Mark looked up, surprised by her frankness.
"Mark. And yes… I broke a lot of things. Now I'm trying to fix what's left of me."
They began to talk. Vendetta shared stories of her battles, the lives she had taken and the ones she had saved. Mark, for the first time in a long while, spoke without hiding the weight of his actions — not revealing everything, but being more honest than he had ever been.
"I saw women as objectives," he confessed one afternoon while they worked in the garden. "Now I see the damage I caused. They're going to be single mothers because of me."
Vendetta stopped digging, wiping the sweat from her forehead.
"True repentance doesn't erase the past, but it changes the future. If you really want redemption, start by stopping running. Face what you did.

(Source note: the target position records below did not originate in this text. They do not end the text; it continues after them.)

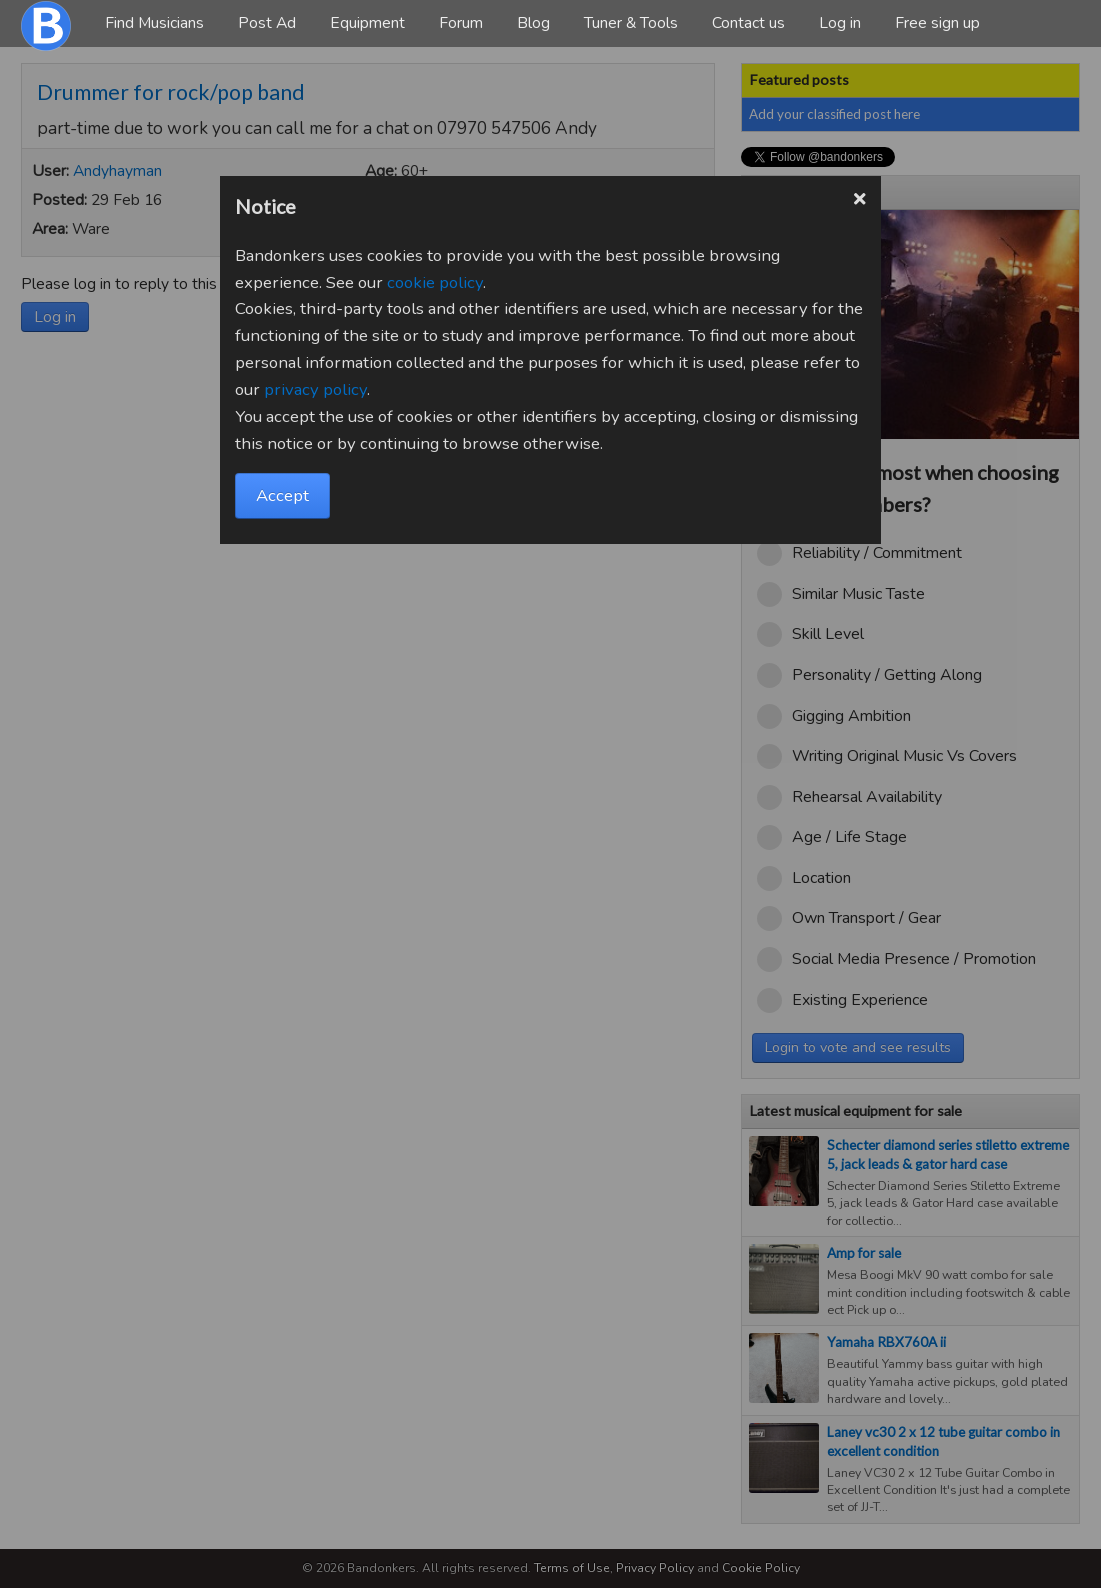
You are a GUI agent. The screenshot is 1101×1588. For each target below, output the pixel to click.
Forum (461, 23)
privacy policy (315, 389)
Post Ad (267, 23)
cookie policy (435, 282)
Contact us (748, 23)
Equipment (367, 23)
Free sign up (937, 23)
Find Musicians (154, 23)
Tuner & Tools (631, 23)
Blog (533, 23)
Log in (840, 23)
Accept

I learned that the hard way. Maybe we can learn together."
Mark felt something new: not immediate desire, not an obsession with impregnating, but genuine respect. Vendetta was strong, powerful, a survivor who carried her own scars. He began to see her as a friend — a companion on the journey, no longer a target.
"I'd like that, V," he replied, smiling for the first time in weeks. "Maybe I don't need to walk alone this time."
As the sun set over the Nepalese mountains, Mark felt a slight relief in his conscience. Redemption was still distant, but the path had begun.
However, he didn't know that, on the other side of the world, a group of pregnant and furious women were already mapping out his fate.